**Task item:** Taking the records line by line, how many lines contain the word "computer"? Answer with the number only.

___ Data records ___

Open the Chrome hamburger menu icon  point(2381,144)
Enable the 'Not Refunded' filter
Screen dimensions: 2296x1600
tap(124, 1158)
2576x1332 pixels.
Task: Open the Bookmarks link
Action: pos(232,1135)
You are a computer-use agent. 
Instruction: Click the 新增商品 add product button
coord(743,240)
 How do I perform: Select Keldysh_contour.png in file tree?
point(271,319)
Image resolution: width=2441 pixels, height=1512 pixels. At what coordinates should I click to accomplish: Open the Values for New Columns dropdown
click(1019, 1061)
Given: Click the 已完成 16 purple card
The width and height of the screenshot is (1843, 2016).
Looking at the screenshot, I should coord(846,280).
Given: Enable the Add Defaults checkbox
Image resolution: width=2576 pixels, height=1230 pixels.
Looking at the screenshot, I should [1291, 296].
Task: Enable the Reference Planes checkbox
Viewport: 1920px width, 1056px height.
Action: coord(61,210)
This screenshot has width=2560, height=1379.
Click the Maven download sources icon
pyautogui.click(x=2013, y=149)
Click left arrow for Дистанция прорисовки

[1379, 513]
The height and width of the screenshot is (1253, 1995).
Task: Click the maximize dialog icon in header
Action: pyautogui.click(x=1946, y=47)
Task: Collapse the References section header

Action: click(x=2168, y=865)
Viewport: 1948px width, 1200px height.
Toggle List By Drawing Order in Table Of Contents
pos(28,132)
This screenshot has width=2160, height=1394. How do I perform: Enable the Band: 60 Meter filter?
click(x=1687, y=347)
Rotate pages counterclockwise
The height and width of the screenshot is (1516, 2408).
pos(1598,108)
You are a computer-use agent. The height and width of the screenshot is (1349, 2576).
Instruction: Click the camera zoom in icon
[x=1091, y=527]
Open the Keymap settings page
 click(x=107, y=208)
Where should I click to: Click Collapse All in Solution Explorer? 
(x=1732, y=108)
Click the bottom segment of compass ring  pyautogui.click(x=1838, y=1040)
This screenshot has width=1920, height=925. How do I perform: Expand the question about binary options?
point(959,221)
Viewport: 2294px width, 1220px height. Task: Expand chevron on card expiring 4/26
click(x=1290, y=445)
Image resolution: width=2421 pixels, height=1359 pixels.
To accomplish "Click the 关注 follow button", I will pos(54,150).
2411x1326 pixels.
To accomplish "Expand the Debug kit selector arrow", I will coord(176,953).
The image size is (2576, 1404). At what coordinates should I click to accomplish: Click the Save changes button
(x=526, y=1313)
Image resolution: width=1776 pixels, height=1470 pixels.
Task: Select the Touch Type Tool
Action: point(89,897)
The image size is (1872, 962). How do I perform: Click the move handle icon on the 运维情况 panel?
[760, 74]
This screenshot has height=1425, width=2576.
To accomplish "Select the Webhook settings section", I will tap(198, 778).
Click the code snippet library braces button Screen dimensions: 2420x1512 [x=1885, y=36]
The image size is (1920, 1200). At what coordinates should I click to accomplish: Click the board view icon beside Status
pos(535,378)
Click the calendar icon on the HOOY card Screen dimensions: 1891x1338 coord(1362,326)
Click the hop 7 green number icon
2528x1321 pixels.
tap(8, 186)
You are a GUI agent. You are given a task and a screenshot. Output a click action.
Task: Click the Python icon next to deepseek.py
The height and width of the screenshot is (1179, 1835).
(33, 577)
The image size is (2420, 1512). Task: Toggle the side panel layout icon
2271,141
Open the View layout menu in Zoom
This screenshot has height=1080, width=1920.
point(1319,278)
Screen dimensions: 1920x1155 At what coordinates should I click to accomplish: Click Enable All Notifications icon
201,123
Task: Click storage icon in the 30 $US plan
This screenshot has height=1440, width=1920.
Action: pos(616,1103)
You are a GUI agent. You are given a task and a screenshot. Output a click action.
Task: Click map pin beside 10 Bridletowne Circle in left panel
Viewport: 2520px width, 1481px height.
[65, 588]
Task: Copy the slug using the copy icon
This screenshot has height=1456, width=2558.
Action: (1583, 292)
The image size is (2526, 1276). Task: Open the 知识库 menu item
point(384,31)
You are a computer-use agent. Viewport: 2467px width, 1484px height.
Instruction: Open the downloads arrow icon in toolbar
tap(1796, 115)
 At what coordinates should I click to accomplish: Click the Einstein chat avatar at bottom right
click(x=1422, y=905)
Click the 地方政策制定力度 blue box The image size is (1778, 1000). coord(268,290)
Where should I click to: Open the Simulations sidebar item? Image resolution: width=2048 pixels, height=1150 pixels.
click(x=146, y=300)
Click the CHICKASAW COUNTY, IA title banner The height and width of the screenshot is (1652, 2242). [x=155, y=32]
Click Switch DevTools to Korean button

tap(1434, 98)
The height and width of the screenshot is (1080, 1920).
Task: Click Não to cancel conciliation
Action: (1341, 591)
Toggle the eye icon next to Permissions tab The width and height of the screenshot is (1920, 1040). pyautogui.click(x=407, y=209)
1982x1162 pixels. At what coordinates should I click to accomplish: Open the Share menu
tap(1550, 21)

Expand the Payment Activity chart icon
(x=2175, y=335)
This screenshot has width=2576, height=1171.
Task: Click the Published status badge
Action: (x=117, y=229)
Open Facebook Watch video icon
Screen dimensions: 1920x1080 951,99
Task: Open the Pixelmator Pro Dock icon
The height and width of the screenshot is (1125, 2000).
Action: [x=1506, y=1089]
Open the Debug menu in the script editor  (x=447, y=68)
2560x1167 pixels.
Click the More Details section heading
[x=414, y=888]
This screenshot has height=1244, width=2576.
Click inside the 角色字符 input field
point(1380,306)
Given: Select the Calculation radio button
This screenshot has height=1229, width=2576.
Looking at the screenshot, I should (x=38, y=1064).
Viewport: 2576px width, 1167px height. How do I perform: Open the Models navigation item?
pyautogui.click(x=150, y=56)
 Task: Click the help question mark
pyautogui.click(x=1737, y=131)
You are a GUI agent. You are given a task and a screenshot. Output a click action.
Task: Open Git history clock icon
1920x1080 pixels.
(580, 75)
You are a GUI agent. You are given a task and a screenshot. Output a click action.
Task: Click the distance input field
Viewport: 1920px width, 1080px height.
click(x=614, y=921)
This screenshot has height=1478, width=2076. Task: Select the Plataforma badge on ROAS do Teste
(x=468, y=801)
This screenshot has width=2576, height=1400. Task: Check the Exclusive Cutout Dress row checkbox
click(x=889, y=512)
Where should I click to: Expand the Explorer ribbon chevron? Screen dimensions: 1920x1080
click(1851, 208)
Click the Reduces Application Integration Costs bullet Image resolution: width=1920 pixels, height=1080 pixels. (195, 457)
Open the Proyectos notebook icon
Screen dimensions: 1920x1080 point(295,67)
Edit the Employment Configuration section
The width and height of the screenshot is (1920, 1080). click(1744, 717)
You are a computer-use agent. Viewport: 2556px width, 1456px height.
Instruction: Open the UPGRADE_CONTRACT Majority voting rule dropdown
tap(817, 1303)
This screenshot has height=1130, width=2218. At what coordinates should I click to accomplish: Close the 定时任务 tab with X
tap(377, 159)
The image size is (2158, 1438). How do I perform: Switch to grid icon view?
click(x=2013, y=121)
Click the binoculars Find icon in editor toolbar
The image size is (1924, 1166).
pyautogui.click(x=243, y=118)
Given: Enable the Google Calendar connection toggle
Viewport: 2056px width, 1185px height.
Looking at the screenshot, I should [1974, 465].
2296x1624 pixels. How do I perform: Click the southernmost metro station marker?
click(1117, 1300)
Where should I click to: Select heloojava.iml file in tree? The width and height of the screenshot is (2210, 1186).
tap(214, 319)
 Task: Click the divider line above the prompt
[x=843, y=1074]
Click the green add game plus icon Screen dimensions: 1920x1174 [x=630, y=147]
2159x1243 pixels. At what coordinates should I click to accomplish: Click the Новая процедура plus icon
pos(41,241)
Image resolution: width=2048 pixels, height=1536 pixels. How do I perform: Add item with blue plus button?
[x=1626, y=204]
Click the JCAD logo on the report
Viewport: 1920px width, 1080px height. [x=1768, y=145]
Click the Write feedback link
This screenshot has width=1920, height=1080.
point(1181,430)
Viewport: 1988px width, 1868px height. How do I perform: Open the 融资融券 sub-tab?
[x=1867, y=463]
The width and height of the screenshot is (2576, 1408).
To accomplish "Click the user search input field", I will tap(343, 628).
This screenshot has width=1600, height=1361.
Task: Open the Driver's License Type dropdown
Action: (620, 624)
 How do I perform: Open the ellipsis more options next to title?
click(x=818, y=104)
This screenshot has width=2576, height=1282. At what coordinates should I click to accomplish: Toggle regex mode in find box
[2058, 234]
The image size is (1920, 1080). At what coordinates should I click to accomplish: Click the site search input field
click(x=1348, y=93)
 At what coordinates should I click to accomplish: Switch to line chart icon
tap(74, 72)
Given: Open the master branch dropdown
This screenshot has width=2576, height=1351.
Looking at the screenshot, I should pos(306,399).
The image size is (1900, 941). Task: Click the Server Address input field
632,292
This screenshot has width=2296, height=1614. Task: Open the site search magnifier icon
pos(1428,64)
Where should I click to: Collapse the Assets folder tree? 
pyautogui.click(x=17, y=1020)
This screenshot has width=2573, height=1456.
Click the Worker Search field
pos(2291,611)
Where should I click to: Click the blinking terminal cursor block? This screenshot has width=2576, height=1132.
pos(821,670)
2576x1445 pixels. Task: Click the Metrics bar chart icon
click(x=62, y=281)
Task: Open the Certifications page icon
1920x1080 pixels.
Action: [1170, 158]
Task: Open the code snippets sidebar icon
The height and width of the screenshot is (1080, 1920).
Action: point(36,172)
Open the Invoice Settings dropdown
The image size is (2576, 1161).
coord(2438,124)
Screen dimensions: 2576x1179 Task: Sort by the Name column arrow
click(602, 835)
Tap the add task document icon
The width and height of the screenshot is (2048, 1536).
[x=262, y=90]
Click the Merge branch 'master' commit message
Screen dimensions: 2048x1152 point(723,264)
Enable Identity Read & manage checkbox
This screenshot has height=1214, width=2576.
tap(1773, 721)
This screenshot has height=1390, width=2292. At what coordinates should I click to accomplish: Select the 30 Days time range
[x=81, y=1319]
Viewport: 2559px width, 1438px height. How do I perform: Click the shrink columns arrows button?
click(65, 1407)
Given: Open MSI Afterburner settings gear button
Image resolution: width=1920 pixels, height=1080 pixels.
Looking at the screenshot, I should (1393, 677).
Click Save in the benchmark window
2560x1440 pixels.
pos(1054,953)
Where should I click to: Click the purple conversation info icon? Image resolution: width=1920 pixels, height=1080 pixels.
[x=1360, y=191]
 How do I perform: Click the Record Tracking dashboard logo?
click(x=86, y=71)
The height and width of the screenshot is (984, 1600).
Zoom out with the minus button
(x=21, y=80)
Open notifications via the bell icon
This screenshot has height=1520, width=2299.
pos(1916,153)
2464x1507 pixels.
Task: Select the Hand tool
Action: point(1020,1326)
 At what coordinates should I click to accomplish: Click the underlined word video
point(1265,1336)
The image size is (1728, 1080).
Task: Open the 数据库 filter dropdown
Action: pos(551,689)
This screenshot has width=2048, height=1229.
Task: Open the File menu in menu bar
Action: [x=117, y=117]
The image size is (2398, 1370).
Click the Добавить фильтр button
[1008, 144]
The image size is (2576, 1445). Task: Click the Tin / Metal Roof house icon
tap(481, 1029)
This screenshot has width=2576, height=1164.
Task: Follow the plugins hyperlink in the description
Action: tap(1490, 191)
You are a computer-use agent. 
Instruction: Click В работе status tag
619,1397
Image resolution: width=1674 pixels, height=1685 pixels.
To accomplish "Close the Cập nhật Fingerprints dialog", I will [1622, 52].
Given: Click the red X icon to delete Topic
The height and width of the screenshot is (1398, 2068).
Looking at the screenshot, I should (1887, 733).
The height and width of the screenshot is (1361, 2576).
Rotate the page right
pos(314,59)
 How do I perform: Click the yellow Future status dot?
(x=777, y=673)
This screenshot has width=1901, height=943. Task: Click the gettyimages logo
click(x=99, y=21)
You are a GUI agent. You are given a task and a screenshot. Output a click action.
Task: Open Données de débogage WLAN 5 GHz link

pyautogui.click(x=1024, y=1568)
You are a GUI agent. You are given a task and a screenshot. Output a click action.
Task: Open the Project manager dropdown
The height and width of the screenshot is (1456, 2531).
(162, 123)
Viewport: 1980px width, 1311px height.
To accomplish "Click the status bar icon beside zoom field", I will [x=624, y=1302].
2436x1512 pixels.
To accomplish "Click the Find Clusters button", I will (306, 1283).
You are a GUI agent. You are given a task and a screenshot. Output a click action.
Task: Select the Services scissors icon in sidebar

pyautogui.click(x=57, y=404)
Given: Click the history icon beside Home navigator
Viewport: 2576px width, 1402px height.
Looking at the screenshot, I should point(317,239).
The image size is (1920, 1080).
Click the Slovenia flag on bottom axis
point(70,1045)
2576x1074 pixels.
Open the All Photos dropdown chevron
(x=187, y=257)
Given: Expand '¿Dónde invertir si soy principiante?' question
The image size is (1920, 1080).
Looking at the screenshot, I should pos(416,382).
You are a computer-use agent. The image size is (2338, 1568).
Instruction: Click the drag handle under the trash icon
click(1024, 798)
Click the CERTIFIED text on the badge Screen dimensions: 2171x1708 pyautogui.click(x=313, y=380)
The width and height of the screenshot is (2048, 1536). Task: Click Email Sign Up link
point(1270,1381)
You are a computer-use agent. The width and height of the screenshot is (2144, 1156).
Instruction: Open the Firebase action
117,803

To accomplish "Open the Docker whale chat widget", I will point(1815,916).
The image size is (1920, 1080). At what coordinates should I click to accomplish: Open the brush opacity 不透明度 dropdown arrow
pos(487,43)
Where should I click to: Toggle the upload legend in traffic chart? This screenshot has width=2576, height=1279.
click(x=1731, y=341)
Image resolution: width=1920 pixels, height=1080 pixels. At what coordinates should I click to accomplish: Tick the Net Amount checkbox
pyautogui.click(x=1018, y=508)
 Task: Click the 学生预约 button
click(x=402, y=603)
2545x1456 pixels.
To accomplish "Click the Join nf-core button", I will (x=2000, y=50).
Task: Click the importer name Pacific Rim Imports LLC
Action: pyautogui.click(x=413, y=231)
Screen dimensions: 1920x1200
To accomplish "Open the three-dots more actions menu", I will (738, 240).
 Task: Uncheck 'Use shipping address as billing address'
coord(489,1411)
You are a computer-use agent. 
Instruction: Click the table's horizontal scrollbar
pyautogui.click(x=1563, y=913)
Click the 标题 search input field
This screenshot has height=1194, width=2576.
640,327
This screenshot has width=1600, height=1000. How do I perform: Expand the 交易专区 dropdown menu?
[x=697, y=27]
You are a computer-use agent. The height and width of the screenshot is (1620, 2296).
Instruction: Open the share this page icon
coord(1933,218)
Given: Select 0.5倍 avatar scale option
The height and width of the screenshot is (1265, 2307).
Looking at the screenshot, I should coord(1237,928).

___

**Reply:** 9